Thomson TA,Klijanienko J,Couturier J,Brisse H,Pierron G,Freneaux P,Sastre-Garau X,Lagace R,Bourdeaut F
Abstract
Rhabdoid tumors (RT) are rare, renal or extrarenal, high-grade malignancies. The cytologic diagnosis may be confirmed if combined with genomic results. In the current study, the authors present the cytologic and ancillary techniques used to diagnose RT in their series of 20 tumors in 13 patients.
Clinical charts as well as cytologic, histologic, karyotypic, and molecular biology results were reviewed.

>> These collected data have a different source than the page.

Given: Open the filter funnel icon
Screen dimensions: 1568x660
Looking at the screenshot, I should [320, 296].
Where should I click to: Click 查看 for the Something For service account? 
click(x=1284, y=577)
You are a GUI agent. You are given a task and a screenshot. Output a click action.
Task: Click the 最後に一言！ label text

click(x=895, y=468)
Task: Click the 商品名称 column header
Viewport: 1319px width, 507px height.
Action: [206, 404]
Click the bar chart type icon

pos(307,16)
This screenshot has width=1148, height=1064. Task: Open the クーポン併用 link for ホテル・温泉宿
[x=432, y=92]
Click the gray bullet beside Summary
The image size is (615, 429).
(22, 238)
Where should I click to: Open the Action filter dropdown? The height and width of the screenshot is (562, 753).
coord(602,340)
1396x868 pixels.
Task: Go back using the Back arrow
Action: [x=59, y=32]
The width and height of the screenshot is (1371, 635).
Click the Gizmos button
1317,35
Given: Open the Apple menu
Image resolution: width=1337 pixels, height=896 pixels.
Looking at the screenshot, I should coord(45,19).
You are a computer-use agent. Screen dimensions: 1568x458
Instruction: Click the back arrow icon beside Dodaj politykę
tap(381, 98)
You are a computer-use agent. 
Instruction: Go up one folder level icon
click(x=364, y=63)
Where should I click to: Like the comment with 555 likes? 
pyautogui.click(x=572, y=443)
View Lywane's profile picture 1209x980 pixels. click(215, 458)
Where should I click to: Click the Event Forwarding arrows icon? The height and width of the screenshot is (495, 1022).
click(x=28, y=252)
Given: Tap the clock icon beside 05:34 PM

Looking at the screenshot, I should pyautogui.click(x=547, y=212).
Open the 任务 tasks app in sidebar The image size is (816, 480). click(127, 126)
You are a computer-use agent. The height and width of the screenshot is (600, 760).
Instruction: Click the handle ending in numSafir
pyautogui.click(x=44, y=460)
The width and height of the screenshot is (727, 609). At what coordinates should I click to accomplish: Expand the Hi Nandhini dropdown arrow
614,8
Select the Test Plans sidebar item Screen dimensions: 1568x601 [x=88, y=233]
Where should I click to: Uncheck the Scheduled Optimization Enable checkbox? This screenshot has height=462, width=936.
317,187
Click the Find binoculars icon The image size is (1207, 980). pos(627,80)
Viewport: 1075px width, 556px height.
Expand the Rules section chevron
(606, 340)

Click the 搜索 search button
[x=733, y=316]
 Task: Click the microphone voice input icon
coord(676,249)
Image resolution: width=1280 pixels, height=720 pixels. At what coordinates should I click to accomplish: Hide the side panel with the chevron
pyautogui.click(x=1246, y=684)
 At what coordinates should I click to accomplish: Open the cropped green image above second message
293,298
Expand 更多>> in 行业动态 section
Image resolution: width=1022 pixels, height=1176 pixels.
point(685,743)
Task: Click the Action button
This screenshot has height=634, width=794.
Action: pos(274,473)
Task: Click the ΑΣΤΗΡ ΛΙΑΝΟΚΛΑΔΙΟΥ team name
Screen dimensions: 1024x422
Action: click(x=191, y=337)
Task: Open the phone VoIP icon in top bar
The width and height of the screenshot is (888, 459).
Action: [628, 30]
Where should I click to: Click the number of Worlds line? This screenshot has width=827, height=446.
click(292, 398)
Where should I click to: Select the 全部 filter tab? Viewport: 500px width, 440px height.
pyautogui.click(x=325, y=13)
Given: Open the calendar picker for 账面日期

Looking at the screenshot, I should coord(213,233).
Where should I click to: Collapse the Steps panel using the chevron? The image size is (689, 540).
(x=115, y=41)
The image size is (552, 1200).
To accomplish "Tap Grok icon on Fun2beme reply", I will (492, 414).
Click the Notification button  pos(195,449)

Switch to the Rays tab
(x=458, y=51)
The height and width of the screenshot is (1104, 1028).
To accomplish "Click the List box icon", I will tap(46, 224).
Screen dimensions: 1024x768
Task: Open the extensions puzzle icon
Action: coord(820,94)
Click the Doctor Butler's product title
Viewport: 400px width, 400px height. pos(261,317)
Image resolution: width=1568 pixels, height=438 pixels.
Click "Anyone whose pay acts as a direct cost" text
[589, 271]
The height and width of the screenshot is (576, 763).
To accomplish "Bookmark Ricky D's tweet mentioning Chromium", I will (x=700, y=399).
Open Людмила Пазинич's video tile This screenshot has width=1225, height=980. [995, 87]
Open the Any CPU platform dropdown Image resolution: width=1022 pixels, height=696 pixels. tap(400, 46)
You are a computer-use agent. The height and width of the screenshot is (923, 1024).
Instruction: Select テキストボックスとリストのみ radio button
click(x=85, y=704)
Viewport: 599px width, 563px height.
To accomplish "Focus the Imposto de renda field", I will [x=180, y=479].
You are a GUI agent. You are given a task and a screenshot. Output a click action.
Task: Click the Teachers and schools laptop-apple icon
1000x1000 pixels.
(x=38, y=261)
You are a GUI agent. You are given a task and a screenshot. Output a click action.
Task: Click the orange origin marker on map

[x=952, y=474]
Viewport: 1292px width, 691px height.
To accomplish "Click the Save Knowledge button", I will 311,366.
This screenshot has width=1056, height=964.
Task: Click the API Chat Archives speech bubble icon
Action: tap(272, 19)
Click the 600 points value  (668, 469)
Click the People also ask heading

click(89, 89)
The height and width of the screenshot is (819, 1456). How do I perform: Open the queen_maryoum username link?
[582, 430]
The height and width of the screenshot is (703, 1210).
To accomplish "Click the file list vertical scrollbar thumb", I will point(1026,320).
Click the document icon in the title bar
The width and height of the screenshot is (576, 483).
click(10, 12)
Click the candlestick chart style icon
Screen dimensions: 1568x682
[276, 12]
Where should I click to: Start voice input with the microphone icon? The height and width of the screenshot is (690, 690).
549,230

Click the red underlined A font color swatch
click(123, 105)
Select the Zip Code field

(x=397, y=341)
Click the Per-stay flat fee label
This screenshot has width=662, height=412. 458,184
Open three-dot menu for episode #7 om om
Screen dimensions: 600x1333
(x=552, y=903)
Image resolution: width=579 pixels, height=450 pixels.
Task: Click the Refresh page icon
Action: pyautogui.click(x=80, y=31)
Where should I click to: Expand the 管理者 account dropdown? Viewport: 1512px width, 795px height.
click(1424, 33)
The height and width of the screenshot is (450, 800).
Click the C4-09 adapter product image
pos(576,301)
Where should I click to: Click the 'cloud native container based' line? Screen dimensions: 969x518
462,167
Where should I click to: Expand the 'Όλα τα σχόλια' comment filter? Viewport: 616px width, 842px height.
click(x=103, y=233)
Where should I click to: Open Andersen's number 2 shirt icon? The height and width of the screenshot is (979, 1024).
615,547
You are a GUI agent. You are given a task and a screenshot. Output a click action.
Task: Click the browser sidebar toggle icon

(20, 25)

Twelve fine-needle aspirations (FNAs) were performed for primary diagnosis, 7 were to confirm a metastasis, and 1 was to confirm local recurrence. Primary tumors were in the kidney in 7 cases and 13 were extrarenal. Patient age ranged from 5 months to 26 years. There were 7 females and 6 males. FNAs were cell-rich in 16 cases and cell-poor in 4 cases and revealed a mix of atypical spindle-shaped, round, rhabdoid, or epithelioid cells, singly or in clusters. Mitosis and necrosis occasionally were present. The original cytologic diagnosis was malignant in all cases. There were no unsatisfactory or false-negative samples. In the 12 primary tumors, the preliminary FNA diagnosis was RT in 7 cases (58%), rhabdomyosarcoma in 4 cases (33%), and malignant peripheral nerve sheath tumor in 1 case (8%). Karyotypes were available in 6 cases, 3 of which demonstrated chromosome 22 changes. Fluorescence in situ hybridization revealed loss of probe signals for the SMARCB1 gene locus in 5 cases; DNA sequence analysis performed in 9 cases revealed deletions in codons of the SMARCB1 gene in 7 cases and a mutation in 2 cases.
The primary diagnosis of RT is possible on FNA. In the current study, 12 of 13 cases were diagnosed by FNA with a combination of clinical information, immunocytochemistry, and molecular analysis.